** Begin **

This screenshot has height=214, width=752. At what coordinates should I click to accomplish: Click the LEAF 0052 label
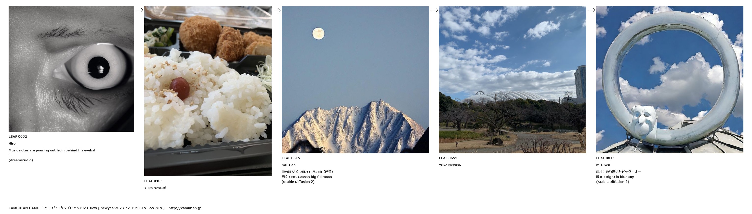[x=18, y=137]
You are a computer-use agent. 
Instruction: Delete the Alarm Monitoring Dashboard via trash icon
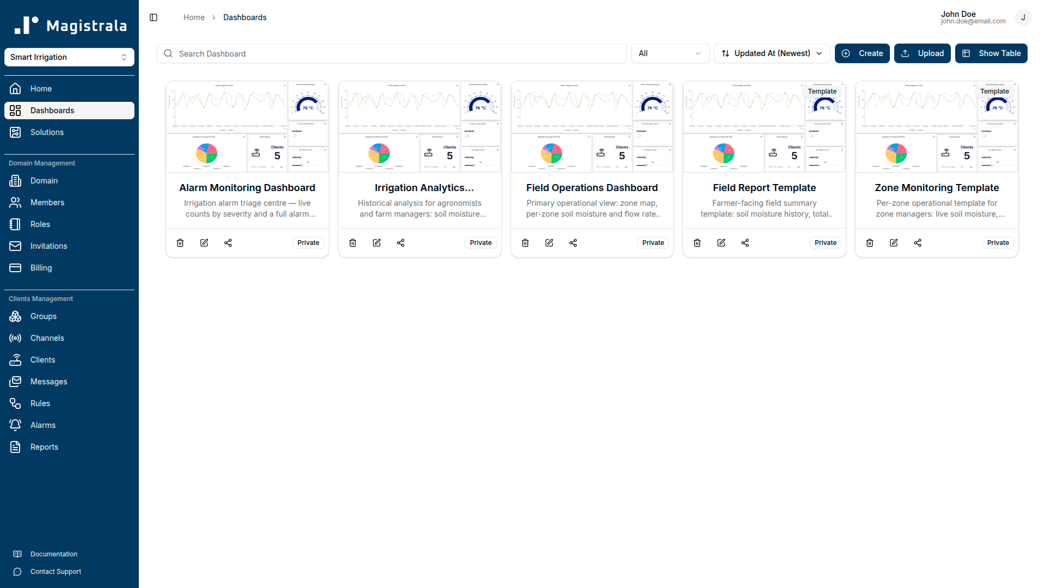pos(180,242)
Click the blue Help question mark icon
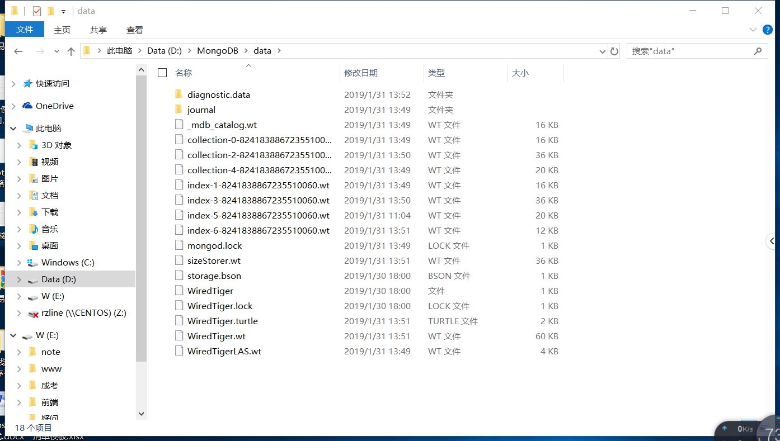 tap(767, 30)
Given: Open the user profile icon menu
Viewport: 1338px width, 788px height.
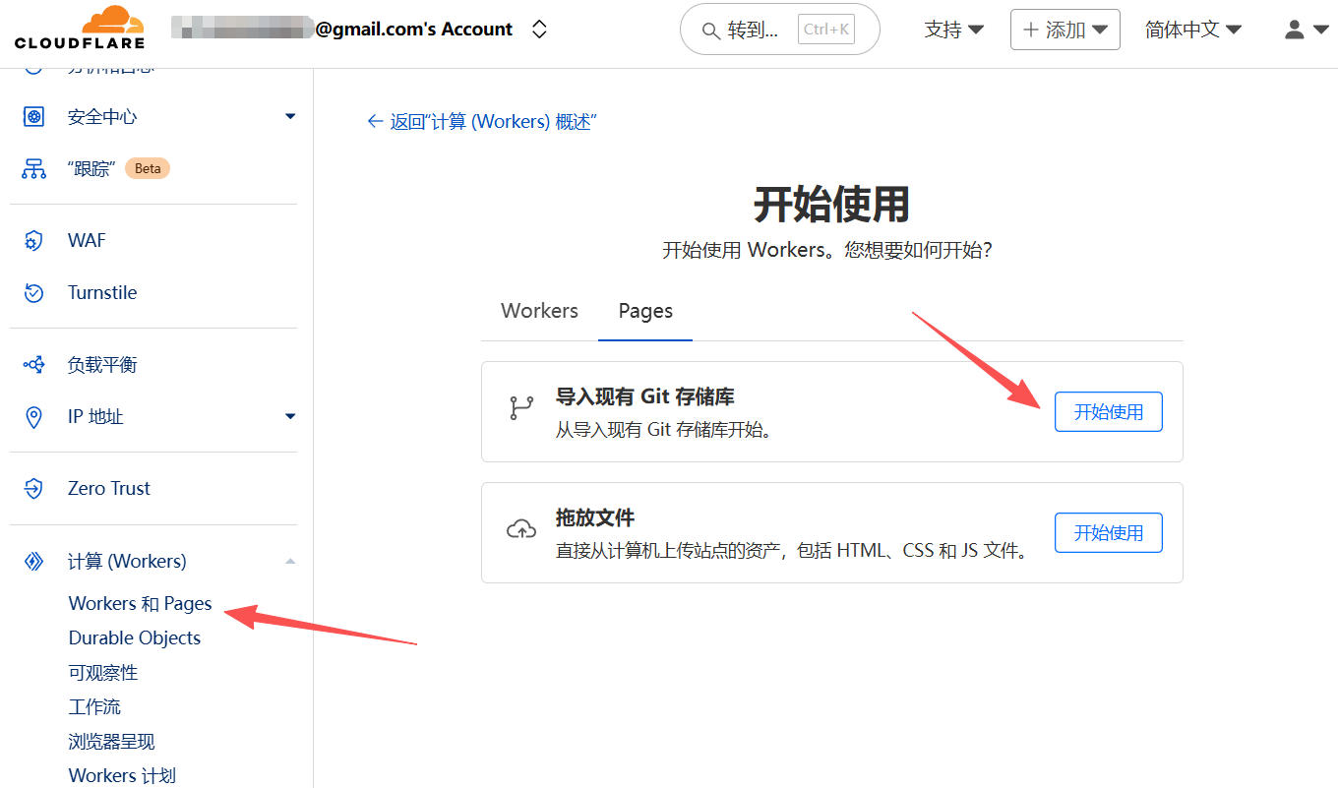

** End **

What to work on:
Copy out the material above line for line, word for word, and omit the pictures.

Written reply:
This screenshot has height=214, width=752. At what coordinates should I click to accomplish: Click the LEAF 0052 label
[x=18, y=137]
You are a computer-use agent. 
Instruction: Delete the Alarm Monitoring Dashboard via trash icon
pos(180,242)
Click the blue Help question mark icon
 tap(767, 30)
Given: Open the user profile icon menu
Viewport: 1338px width, 788px height.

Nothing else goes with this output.